----- Supplied entries

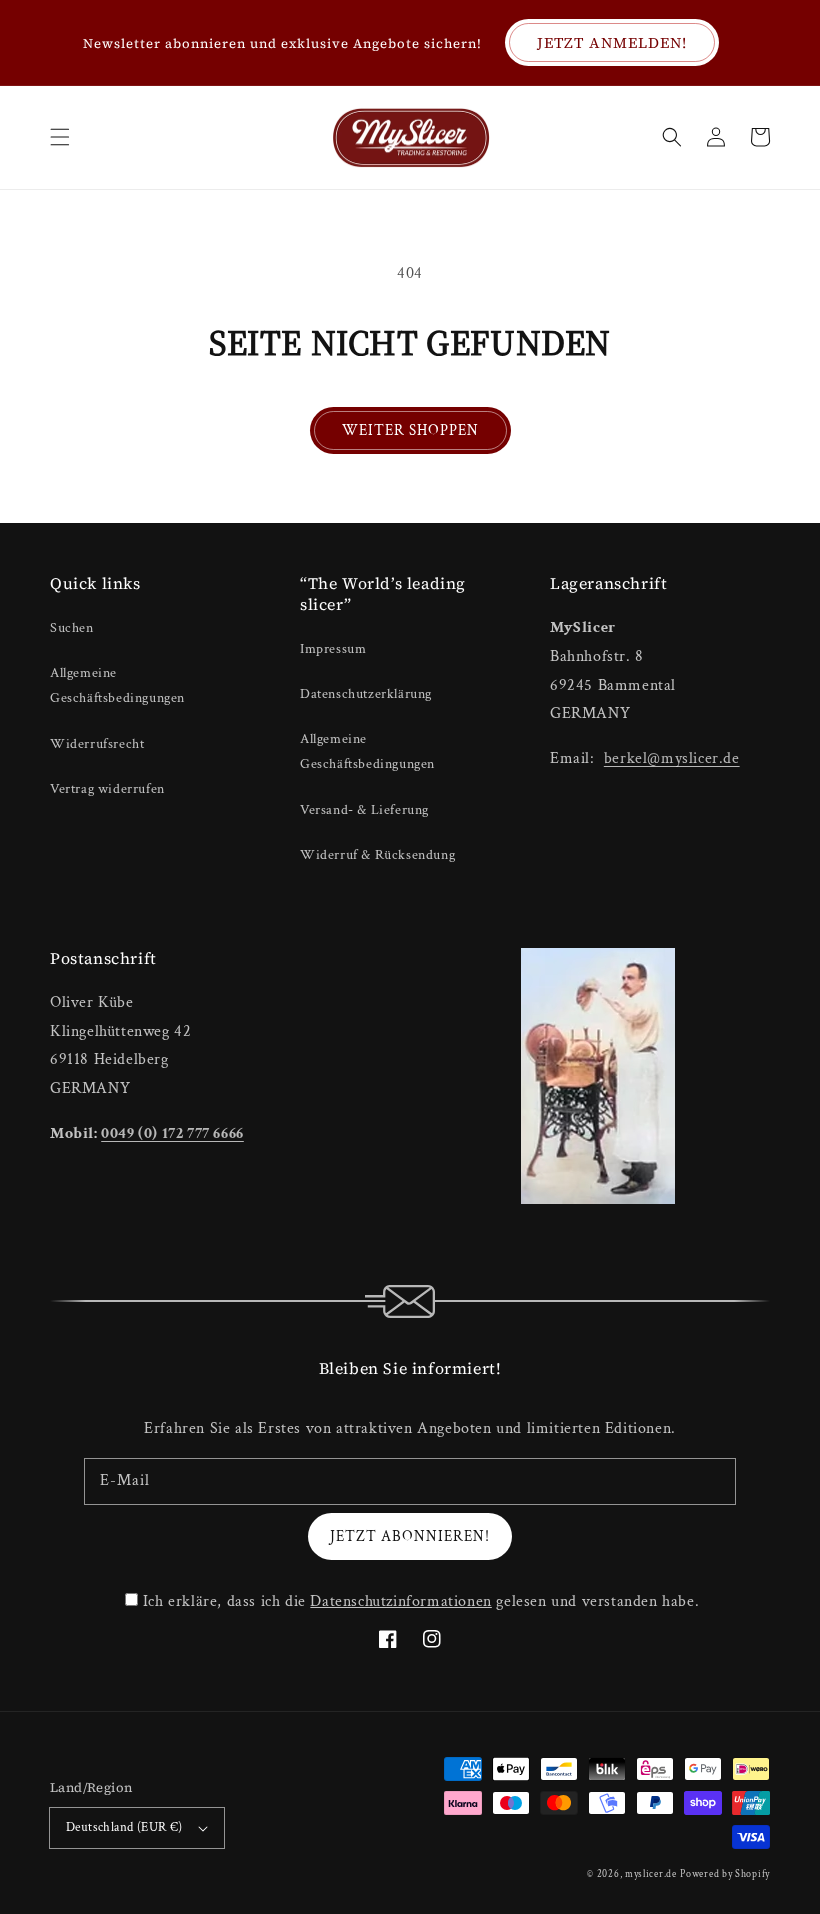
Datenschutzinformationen (400, 1601)
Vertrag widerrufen (107, 789)
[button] (60, 137)
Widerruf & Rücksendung (377, 855)
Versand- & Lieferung (364, 810)
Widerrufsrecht (97, 744)
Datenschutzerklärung (366, 694)
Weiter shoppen (410, 430)
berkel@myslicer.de (672, 758)
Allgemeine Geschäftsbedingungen (117, 685)
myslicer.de (651, 1874)
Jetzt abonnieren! (410, 1536)
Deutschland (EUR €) (124, 1827)
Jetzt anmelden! (612, 42)
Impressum (333, 649)
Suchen (72, 628)
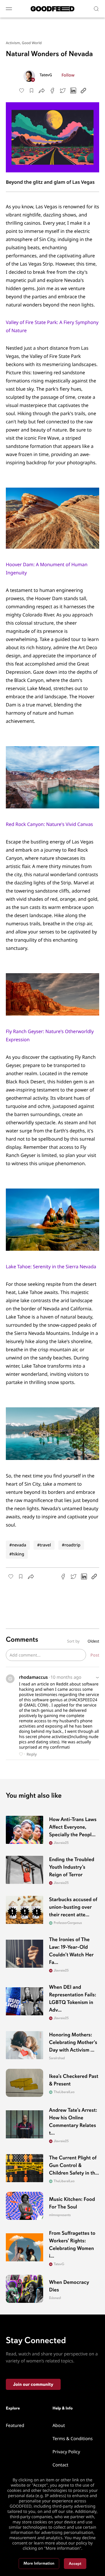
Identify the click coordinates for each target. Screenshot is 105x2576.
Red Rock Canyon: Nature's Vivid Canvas (49, 824)
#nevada (17, 1545)
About (58, 2425)
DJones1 (55, 2298)
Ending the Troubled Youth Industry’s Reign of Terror (71, 1867)
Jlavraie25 (61, 1843)
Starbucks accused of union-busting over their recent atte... (73, 1907)
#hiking (16, 1554)
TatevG (46, 74)
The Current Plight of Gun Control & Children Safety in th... (74, 2165)
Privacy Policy (66, 2452)
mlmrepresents (60, 2215)
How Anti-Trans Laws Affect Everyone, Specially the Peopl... (73, 1827)
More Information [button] (39, 2563)
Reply (32, 1754)
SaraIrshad (57, 2058)
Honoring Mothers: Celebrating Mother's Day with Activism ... (73, 2042)
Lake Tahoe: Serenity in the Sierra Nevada (51, 1266)
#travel (44, 1545)
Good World (32, 42)
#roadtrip (71, 1545)
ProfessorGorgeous (68, 1923)
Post (94, 1655)
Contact (60, 2465)
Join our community (33, 2384)
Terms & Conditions (72, 2439)
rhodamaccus (33, 1677)
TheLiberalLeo (64, 2092)
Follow (68, 75)
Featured (15, 2425)
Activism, (14, 42)
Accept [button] (75, 2563)
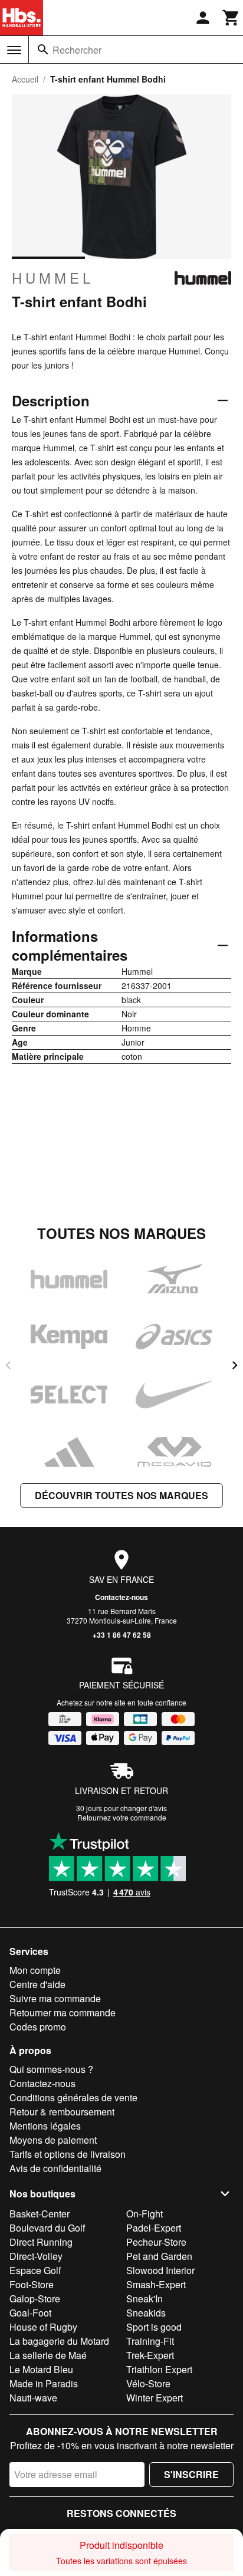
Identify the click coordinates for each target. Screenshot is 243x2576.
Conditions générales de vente (73, 2097)
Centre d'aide (37, 1984)
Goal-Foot (30, 2312)
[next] (234, 1365)
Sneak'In (144, 2298)
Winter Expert (154, 2397)
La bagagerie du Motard (59, 2341)
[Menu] (14, 50)
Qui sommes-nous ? (51, 2069)
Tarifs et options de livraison (67, 2154)
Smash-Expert (156, 2284)
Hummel (53, 277)
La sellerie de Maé (48, 2355)
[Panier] (231, 17)
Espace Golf (35, 2270)
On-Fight (144, 2213)
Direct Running (41, 2242)
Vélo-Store (148, 2383)
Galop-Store (34, 2298)
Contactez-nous (121, 1597)
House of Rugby (43, 2327)
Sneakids (146, 2312)
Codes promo (37, 2026)
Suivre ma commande (55, 1998)
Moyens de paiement (53, 2140)
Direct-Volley (36, 2256)
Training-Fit (150, 2341)
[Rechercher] (43, 49)
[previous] (8, 1365)
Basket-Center (39, 2213)
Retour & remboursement (61, 2111)
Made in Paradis (43, 2383)
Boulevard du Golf (47, 2228)
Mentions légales (45, 2126)
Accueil (25, 79)
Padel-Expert (153, 2228)
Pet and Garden (159, 2256)
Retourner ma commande (62, 2012)
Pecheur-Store (156, 2242)
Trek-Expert (150, 2355)
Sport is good (154, 2327)
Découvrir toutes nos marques (121, 1495)
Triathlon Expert (159, 2369)
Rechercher (76, 50)
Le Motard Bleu (41, 2369)
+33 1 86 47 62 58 (122, 1634)
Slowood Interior (160, 2270)
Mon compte (35, 1970)
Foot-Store (31, 2284)
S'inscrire (191, 2474)
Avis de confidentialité (55, 2168)
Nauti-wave (33, 2397)
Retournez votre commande (121, 1817)
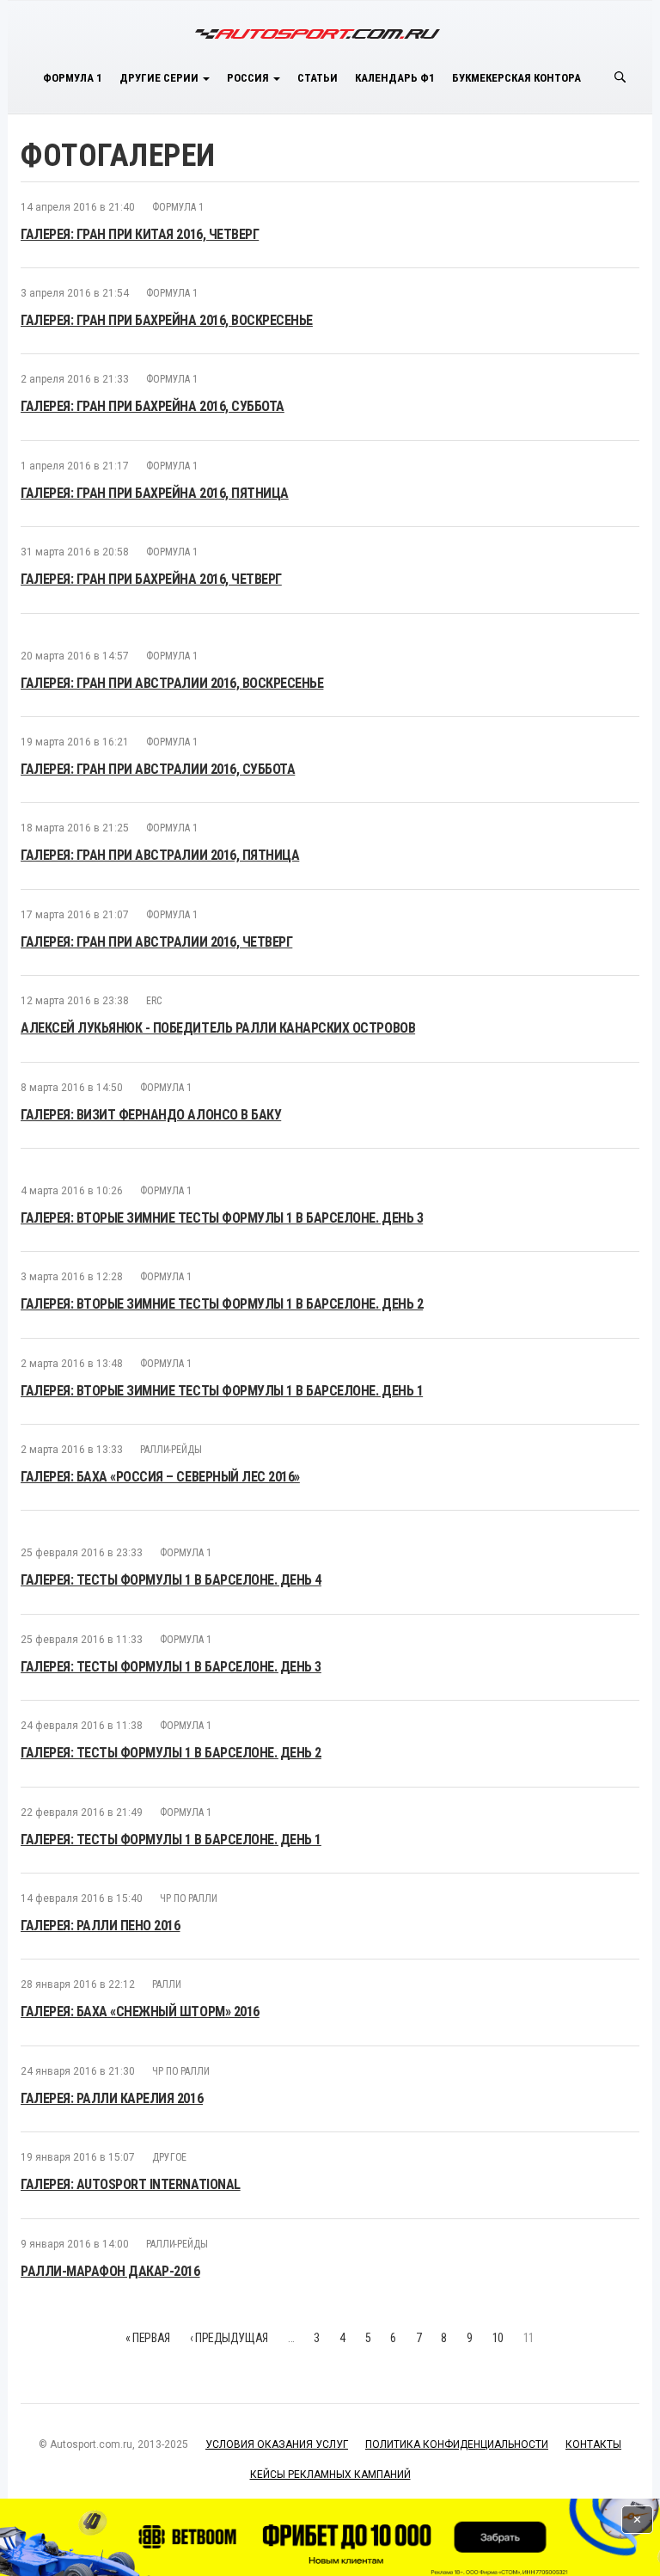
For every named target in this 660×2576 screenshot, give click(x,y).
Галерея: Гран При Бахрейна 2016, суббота (152, 406)
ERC (154, 1001)
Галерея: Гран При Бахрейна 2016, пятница (155, 493)
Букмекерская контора (516, 77)
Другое (169, 2157)
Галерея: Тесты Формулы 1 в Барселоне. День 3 (171, 1667)
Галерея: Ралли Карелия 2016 (112, 2098)
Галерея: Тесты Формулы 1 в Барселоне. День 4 (171, 1580)
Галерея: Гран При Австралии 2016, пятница (160, 855)
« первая (147, 2338)
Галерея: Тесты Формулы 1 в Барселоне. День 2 (171, 1753)
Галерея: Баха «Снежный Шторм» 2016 (140, 2011)
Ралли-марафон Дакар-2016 (110, 2271)
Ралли (166, 1984)
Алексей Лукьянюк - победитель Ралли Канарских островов (218, 1028)
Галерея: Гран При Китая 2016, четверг (140, 234)
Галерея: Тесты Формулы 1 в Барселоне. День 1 (171, 1839)
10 (498, 2338)
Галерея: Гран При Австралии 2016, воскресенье (172, 683)
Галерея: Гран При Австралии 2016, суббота (158, 769)
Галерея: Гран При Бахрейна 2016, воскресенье (167, 320)
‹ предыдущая (229, 2338)
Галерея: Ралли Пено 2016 (100, 1925)
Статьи (317, 77)
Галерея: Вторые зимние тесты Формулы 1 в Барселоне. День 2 (222, 1304)
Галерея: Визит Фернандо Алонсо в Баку (151, 1115)
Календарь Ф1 (395, 77)
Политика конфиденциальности (456, 2444)
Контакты (593, 2444)
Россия (249, 77)
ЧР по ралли (188, 1898)
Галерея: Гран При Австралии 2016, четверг (156, 942)
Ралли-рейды (171, 1450)
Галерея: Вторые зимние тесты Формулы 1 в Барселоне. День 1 (222, 1391)
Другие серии (160, 77)
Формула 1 (72, 77)
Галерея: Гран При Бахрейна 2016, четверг (151, 579)
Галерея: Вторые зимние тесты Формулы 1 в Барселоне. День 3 (222, 1218)
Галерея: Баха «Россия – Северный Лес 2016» (160, 1477)
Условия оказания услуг (276, 2444)
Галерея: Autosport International (131, 2184)
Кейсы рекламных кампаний (330, 2475)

----------

__Your objective__. Go to the line with "Букмекерская контора (516, 77)" in the entries above and repeat every line from there through the line with "Галерея: Гран При Австралии 2016, воскресенье", exactly and with no other text.

__Exercise result__.
Букмекерская контора (516, 77)
Другое (169, 2157)
Галерея: Тесты Формулы 1 в Барселоне. День 3 (171, 1667)
Галерея: Ралли Карелия 2016 (112, 2098)
Галерея: Тесты Формулы 1 в Барселоне. День 4 (171, 1580)
Галерея: Гран При Австралии 2016, пятница (160, 855)
« первая (147, 2338)
Галерея: Тесты Формулы 1 в Барселоне. День 2 (171, 1753)
Галерея: Баха «Снежный Шторм» 2016 (140, 2011)
Ралли-марафон Дакар-2016 (110, 2271)
Ралли (166, 1984)
Алексей Лукьянюк - победитель Ралли Канарских островов (218, 1028)
Галерея: Гран При Китая 2016, четверг (140, 234)
Галерея: Тесты Формулы 1 в Барселоне. День 1 (171, 1839)
10 (498, 2338)
Галерея: Гран При Австралии 2016, воскресенье (172, 683)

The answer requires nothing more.